Homework 4

[Note: this webpage last modified Wednesday, 02-Mar-2011 09:15:57 EST]

This homework assignment is due before class starts on Tuesday, March 1. Your solutions should be explained in complete sentences such that your classmates will understand the solution (and can verify your proofs are correct) even if they have not solved the problems themselves.

  1. HW Polices.

    1. Type your HW (in word, latex, text file, etc.) and send to me by email.

    2. Do NOT share electronically. You must type your own solutions. You can discuss the problems with each other, but you may only discuss them. You may not write out solutions together.

    3. You MAY NOT search the Internet, textbooks, etc. for solutions to the problems. The following are the ONLY sources of information that you may use in solving the problems: the textbook for this course, wikipedia articles on basic math/probability/etc., and mathematical review material at the following MIT opencourseware page: 6.042J / 18.062J Mathematics for Computer Science, Fall 2005. You may discuss the problems with each other and with myself, but must obey the previous item in doing so.

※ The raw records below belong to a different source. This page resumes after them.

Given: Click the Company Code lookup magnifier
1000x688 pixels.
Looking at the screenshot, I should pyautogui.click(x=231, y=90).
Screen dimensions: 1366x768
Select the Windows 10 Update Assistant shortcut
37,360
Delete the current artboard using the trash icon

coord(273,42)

      If you do find the solution in one of these three sources, you still MUST cite the source in your document.

      You may use NOTHING ELSE that is online or other textbooks.

    4. You MAY NOT copy word-for-word from any source, even the three you are allowed to consult. If you feel it is necessary, you should put the quotation in quotes and provide a reference/citation.

  2. (-2 points if left blank) List who you collaborated with on this assignment, "none" if none.

  3. (6 Points) Let Quasi-P be the set of languages that can be solved by a deterministic Turing machine in time 2(log n)O(1). For example, time nlog n or n(log n)3. Let Quasi-NP be the set of languages that can be solved by a nondeterministic algorithm that runs in time 2(log n)O(1), that is they have verifiers that take a certificate of that size and run in that amount of time.

    Show that if P=NP then Quasi-P = Quasi-NP.

    Hint: Quasi-P is contained in Quasi-NP "obviously" (but if it is not obvious to you, you should convince yourself why). To show that Quasi-NP is contained in Quasi-P, start with a language L in Quasi-NP and show that it can be solved in Quasi-P. You will need to use the assumption that P=NP somehow; the trick is to use a "padding trick" like the one used to prove the nondeterministic time hierarchy theorem.

  4. (4 Points) Pick your favorite programming language, and write a program to solve both the 2-coloring and 3-coloring problems on undirected graphs. You should represent the graph as an adjacency matrix.

    2-coloring can be solved in polynomial time with the following algorithm. Choose one of the vertices to color red. All of its neighbors must be black. Each of the neighbors of those must be red. Etc. If at any time you run into a conflict (trying to color a node red that is already black, or vice versa), then the graph is not 2-colorable.

    For both your 2-coloring and 3-coloring algorithms, the program should output either "not 2/3-colorable" or output a 2/3-coloring.

    You should send your program as a separate file attached to your email. You should also answer the following question. What is the largest graph size that your 2-coloring algorithm can solve in less than 10 seconds? What about your 3-coloring algorithm?

    Extra credit. I will count the following as extra credit if you do it. Write programs to solve both the shortest-path and longest-path problems. The shortest path problem takes as input a graph and 2 vertices s and t, and produces the shortest path between s and t. The longest path problem asks for the longest simple path (no cycles on the path) between s and t. You should solve the shortest path problem using an efficient algorithm (e.g., DFS or BFS). The longest path problem is NP-hard, so you should use the "try all possibilities" algorithm for this one. This is due Tuesday, March 15. Even if you did turn in correct answers for 2/3 coloring, you can do this for extra credit if you want to.